Cela semble être une tâche impossible, voir difficile - oui, mais pas impossible.

Comment aborder cette question ?

Ce dont vous avez besoin pour résoudre ce problème complexe, c’est un cadre. Les bonnes nouvelles sont que ces cadres existent déjà sous la forme de normes, largement répandues sous le nom de certifications ISO 27001, la norme internationale de premier plan pour la gestion de sécurité de l'information, mais il existe aussi d'autres normes comme le COBIT, NIST SP 800, PCI DSS, etc…

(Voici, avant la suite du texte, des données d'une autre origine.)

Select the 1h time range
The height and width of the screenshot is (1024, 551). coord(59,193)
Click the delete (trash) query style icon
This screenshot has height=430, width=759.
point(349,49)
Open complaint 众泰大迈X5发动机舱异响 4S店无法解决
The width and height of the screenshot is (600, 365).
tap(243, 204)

Je vais me concentrer ici sur la norme ISO 27001. Je pense que cela vous donnera une bonne base pour la construction d’un système de sécurité de l'information, car il offre un catalogue de 133 contrôles de sécurité et offre la flexibilité d'appliquer uniquement les mesures qui sont vraiment nécessaires par rapport aux risques  en présences.  Mais son meilleur atout, c'est qu'elle définit un cadre de gestion pour le contrôle et la gestion des questions de sécurité, ainsi que la réalisation de cette gestion de la sécurité devenant une partie de la gestion globale d'une organisation.

En bref - cette norme vous permet de prendre en compte toutes les informations sous diverses formes, tous les risques, et vous indique soigneusement un chemin pour résoudre chaque problème potentiel et ainsi protéger vos informations.

Conséquences pour les Entreprises

Donc, est-ce que les sociétés doivent avoir peur que leurs informations se retrouvent divulguées ? Si elles font quelque chose d'illégal ou contraire à l'éthique, elles devraient certainement.

Toutefois, pour les entreprises opérant légalement, si elles veulent protéger leur capital, elles ne peuvent pas penser uniquement en termes de retour sur investissement, de part de marché, de leurs compétences de base et de vision à long terme.

Leur stratégie doit également prendre en compte les questions de sécurité, car ayant des informations non sécurisées peut leur coûter beaucoup plus que par exemple un lancement raté d'un nouveau produit. Par sécurité, je n'entends pas seulement la sécurité physique, car, tout simplement la technologie peut rendre l'information vulnérable au travers de failles.

Ce qui est nécessaire est une approche globale de la sécurité de l'information - ce n'est pas grave si vous utilisez la norme ISO 27001, COBIT ou un autre cadre, aussi longtemps que vous le faites systématiquement. Et ce n'est pas un effort ponctuel, c'est un fonctionnement en continu. Oui, ce n’est pas uniquement un processus que votre responsable informatique peut réaliser seul, c'est quelque chose que votre entreprise doit accomplir dans son ensemble avec une participation de tous commençant au plus haut niveau, son conseil d’administration.